**Records from a collection**:
%%
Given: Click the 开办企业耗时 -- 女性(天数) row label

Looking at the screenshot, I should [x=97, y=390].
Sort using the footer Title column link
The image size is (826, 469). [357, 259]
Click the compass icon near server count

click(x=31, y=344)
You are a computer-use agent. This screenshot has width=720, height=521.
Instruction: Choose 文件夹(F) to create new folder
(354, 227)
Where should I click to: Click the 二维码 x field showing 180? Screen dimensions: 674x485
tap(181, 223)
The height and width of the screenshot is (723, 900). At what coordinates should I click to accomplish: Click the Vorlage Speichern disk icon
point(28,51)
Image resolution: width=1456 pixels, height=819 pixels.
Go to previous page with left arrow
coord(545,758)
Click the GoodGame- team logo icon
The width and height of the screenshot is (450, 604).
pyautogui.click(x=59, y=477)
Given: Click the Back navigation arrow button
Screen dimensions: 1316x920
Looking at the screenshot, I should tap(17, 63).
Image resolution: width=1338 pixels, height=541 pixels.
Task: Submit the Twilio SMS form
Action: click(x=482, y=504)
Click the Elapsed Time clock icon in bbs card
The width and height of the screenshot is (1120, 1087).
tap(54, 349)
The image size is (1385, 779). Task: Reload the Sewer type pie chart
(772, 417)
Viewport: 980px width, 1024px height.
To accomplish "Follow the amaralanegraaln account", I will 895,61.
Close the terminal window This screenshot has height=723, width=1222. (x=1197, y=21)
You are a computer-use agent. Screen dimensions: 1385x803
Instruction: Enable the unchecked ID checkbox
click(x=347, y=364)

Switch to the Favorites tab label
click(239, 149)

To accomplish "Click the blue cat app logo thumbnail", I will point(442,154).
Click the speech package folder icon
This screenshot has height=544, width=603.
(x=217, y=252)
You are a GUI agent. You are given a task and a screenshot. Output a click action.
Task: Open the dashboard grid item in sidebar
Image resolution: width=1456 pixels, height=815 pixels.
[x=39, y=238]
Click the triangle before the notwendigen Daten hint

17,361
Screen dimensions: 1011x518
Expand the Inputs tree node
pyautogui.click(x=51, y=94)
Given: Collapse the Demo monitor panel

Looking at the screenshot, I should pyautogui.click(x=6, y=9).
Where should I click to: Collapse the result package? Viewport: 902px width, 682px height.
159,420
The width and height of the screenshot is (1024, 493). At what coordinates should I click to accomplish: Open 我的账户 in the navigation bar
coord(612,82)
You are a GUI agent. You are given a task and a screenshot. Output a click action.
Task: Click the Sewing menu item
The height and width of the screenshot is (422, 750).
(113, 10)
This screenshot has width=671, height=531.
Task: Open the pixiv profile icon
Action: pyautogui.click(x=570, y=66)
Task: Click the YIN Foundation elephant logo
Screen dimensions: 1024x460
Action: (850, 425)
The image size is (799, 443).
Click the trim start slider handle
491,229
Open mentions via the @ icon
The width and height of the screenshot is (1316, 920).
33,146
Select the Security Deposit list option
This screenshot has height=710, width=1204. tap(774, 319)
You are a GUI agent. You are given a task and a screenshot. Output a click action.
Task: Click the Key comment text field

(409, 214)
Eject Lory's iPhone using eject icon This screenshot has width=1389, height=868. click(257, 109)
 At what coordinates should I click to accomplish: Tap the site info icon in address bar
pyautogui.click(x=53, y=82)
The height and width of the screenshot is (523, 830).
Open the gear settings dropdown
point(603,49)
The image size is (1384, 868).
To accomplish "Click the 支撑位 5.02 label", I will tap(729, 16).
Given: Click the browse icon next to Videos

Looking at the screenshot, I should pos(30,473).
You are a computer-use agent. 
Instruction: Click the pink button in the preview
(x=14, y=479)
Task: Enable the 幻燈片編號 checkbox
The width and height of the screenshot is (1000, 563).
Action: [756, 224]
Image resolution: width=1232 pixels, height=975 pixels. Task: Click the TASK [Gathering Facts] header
%%
**To do**: The answer is the line with "The image size is (1384, 868)." plus every line after it to the last line of the entries above, copied exactly and with no other lines.

**Response to the exercise**:
The image size is (1384, 868).
To accomplish "Click the 支撑位 5.02 label", I will tap(729, 16).
Given: Click the browse icon next to Videos

Looking at the screenshot, I should pos(30,473).
You are a computer-use agent. 
Instruction: Click the pink button in the preview
(x=14, y=479)
Task: Enable the 幻燈片編號 checkbox
The width and height of the screenshot is (1000, 563).
Action: [756, 224]
Image resolution: width=1232 pixels, height=975 pixels. Task: Click the TASK [Gathering Facts] header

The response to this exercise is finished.